Filter the entries for the word "coordinates". Copy each line that has it.
________________________
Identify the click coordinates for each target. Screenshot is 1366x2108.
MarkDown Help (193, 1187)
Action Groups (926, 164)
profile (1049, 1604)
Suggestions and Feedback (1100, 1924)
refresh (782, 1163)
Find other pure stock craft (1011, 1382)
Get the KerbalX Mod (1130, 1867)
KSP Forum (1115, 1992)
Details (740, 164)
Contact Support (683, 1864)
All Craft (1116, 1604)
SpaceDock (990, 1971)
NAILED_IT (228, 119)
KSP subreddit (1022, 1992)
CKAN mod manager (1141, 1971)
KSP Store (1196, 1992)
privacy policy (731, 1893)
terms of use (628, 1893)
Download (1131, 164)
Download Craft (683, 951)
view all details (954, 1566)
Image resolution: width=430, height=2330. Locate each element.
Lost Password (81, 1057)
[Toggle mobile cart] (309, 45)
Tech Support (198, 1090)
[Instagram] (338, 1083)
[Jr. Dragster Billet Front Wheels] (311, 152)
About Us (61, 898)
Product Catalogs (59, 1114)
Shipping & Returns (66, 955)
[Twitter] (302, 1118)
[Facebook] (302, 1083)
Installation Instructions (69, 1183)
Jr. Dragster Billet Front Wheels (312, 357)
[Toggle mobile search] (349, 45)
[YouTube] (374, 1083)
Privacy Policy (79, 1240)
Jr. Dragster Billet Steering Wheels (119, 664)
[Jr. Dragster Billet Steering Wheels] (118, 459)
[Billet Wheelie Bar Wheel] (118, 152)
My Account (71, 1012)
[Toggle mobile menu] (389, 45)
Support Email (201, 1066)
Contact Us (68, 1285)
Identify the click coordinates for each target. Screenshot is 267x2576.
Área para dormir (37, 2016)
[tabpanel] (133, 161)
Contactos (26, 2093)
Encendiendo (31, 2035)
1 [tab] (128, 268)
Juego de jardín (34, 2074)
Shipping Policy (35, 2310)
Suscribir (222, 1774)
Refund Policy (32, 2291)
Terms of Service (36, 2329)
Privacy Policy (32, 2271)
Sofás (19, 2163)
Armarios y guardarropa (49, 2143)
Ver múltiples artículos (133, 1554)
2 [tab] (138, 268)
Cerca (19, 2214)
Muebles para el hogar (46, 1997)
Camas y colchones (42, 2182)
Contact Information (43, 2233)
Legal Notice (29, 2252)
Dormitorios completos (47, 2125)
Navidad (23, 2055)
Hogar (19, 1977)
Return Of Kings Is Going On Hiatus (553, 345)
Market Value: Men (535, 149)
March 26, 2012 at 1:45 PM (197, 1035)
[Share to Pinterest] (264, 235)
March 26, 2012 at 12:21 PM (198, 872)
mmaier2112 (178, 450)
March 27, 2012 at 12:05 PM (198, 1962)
________________________
### ANSWER BELOW
Identify the click coordinates for each target. Screenshot is 1366x2108.
Identify the click coordinates for each target. Screenshot is 267x2576.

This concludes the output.